■ What needs to be done
Copy all the lines below without altering anything.

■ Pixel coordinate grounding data
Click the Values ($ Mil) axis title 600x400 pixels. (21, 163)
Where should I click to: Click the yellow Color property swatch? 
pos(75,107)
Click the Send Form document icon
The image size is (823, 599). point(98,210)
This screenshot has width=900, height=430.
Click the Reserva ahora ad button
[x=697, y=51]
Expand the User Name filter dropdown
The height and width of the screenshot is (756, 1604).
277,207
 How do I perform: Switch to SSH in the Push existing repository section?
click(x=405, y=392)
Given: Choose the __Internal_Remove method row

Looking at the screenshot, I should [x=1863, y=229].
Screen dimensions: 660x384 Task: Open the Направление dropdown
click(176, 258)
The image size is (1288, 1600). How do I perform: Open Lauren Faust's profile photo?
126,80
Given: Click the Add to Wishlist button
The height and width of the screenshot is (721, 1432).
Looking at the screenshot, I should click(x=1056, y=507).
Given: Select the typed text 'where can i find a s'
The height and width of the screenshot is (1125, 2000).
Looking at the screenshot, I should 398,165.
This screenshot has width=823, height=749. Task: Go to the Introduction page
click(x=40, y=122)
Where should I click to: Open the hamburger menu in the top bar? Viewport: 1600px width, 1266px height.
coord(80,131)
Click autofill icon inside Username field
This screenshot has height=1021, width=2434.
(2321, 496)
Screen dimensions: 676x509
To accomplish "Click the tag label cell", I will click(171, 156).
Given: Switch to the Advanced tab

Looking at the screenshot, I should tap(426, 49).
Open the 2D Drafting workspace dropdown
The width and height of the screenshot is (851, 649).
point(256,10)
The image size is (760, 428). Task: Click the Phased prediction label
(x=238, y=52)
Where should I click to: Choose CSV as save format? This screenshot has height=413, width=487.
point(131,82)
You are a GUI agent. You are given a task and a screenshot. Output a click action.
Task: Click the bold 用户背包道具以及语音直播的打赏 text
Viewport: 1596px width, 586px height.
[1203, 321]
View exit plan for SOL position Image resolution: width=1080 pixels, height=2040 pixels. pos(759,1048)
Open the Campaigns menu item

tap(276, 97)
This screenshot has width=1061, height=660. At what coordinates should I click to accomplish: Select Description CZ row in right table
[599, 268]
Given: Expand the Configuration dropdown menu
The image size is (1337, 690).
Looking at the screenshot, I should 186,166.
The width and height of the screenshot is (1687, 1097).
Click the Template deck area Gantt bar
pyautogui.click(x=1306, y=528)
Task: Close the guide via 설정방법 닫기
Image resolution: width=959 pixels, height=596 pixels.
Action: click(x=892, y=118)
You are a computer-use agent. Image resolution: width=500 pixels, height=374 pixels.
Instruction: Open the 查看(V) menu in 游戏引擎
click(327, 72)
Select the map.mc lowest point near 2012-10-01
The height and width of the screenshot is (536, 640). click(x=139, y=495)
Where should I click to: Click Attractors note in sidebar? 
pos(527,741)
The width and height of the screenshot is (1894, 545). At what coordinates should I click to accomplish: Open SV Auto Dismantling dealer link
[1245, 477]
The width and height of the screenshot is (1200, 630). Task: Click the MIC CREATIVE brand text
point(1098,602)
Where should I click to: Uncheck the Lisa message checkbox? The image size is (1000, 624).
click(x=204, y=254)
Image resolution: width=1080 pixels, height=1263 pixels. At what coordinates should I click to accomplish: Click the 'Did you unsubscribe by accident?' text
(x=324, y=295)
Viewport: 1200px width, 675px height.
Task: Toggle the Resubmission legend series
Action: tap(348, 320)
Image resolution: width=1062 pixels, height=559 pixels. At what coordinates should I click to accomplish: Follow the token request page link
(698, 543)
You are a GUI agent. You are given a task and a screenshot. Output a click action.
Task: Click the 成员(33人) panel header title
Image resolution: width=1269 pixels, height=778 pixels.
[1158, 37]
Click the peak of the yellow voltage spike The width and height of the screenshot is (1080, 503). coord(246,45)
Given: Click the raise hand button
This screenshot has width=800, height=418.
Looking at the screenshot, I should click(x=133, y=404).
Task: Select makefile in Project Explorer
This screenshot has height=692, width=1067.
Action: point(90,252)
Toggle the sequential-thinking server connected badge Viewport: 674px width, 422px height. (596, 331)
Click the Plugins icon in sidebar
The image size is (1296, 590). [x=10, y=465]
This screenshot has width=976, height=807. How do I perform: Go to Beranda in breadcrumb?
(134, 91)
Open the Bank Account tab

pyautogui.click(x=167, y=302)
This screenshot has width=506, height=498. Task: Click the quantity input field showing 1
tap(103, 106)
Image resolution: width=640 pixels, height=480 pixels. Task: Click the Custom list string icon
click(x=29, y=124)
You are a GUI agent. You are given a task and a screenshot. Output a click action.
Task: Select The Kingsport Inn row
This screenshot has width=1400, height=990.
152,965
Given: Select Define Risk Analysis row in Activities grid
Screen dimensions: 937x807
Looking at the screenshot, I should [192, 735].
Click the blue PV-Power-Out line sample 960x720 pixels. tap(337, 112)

■ Exercise response
Click the Values ($ Mil) axis title 600x400 pixels. (21, 163)
Where should I click to: Click the yellow Color property swatch? 
pos(75,107)
Click the Send Form document icon
The image size is (823, 599). point(98,210)
This screenshot has width=900, height=430.
Click the Reserva ahora ad button
[x=697, y=51]
Expand the User Name filter dropdown
The height and width of the screenshot is (756, 1604).
277,207
 How do I perform: Switch to SSH in the Push existing repository section?
click(x=405, y=392)
Given: Choose the __Internal_Remove method row

Looking at the screenshot, I should [x=1863, y=229].
Screen dimensions: 660x384 Task: Open the Направление dropdown
click(176, 258)
The image size is (1288, 1600). How do I perform: Open Lauren Faust's profile photo?
126,80
Given: Click the Add to Wishlist button
The height and width of the screenshot is (721, 1432).
Looking at the screenshot, I should click(x=1056, y=507).
Given: Select the typed text 'where can i find a s'
The height and width of the screenshot is (1125, 2000).
Looking at the screenshot, I should 398,165.
This screenshot has width=823, height=749. Task: Go to the Introduction page
click(x=40, y=122)
Where should I click to: Open the hamburger menu in the top bar? Viewport: 1600px width, 1266px height.
coord(80,131)
Click autofill icon inside Username field
This screenshot has height=1021, width=2434.
(2321, 496)
Screen dimensions: 676x509
To accomplish "Click the tag label cell", I will click(171, 156).
Given: Switch to the Advanced tab

Looking at the screenshot, I should tap(426, 49).
Open the 2D Drafting workspace dropdown
The width and height of the screenshot is (851, 649).
point(256,10)
The image size is (760, 428). Task: Click the Phased prediction label
(x=238, y=52)
Where should I click to: Choose CSV as save format? This screenshot has height=413, width=487.
point(131,82)
You are a GUI agent. You are given a task and a screenshot. Output a click action.
Task: Click the bold 用户背包道具以及语音直播的打赏 text
Viewport: 1596px width, 586px height.
[1203, 321]
View exit plan for SOL position Image resolution: width=1080 pixels, height=2040 pixels. pos(759,1048)
Open the Campaigns menu item

tap(276, 97)
This screenshot has width=1061, height=660. At what coordinates should I click to accomplish: Select Description CZ row in right table
[599, 268]
Given: Expand the Configuration dropdown menu
The image size is (1337, 690).
Looking at the screenshot, I should 186,166.
The width and height of the screenshot is (1687, 1097).
Click the Template deck area Gantt bar
pyautogui.click(x=1306, y=528)
Task: Close the guide via 설정방법 닫기
Image resolution: width=959 pixels, height=596 pixels.
Action: click(x=892, y=118)
You are a computer-use agent. Image resolution: width=500 pixels, height=374 pixels.
Instruction: Open the 查看(V) menu in 游戏引擎
click(327, 72)
Select the map.mc lowest point near 2012-10-01
The height and width of the screenshot is (536, 640). click(x=139, y=495)
Where should I click to: Click Attractors note in sidebar? 
pos(527,741)
The width and height of the screenshot is (1894, 545). At what coordinates should I click to accomplish: Open SV Auto Dismantling dealer link
[1245, 477]
The width and height of the screenshot is (1200, 630). Task: Click the MIC CREATIVE brand text
point(1098,602)
Where should I click to: Uncheck the Lisa message checkbox? The image size is (1000, 624).
click(x=204, y=254)
Image resolution: width=1080 pixels, height=1263 pixels. At what coordinates should I click to accomplish: Click the 'Did you unsubscribe by accident?' text
(x=324, y=295)
Viewport: 1200px width, 675px height.
Task: Toggle the Resubmission legend series
Action: tap(348, 320)
Image resolution: width=1062 pixels, height=559 pixels. At what coordinates should I click to accomplish: Follow the token request page link
(698, 543)
You are a GUI agent. You are given a task and a screenshot. Output a click action.
Task: Click the 成员(33人) panel header title
Image resolution: width=1269 pixels, height=778 pixels.
[1158, 37]
Click the peak of the yellow voltage spike The width and height of the screenshot is (1080, 503). coord(246,45)
Given: Click the raise hand button
This screenshot has width=800, height=418.
Looking at the screenshot, I should click(x=133, y=404).
Task: Select makefile in Project Explorer
This screenshot has height=692, width=1067.
Action: point(90,252)
Toggle the sequential-thinking server connected badge Viewport: 674px width, 422px height. (596, 331)
Click the Plugins icon in sidebar
The image size is (1296, 590). [x=10, y=465]
This screenshot has width=976, height=807. How do I perform: Go to Beranda in breadcrumb?
(134, 91)
Open the Bank Account tab

pyautogui.click(x=167, y=302)
This screenshot has width=506, height=498. Task: Click the quantity input field showing 1
tap(103, 106)
Image resolution: width=640 pixels, height=480 pixels. Task: Click the Custom list string icon
click(x=29, y=124)
You are a GUI agent. You are given a task and a screenshot. Output a click action.
Task: Select The Kingsport Inn row
This screenshot has width=1400, height=990.
152,965
Given: Select Define Risk Analysis row in Activities grid
Screen dimensions: 937x807
Looking at the screenshot, I should [192, 735].
Click the blue PV-Power-Out line sample 960x720 pixels. tap(337, 112)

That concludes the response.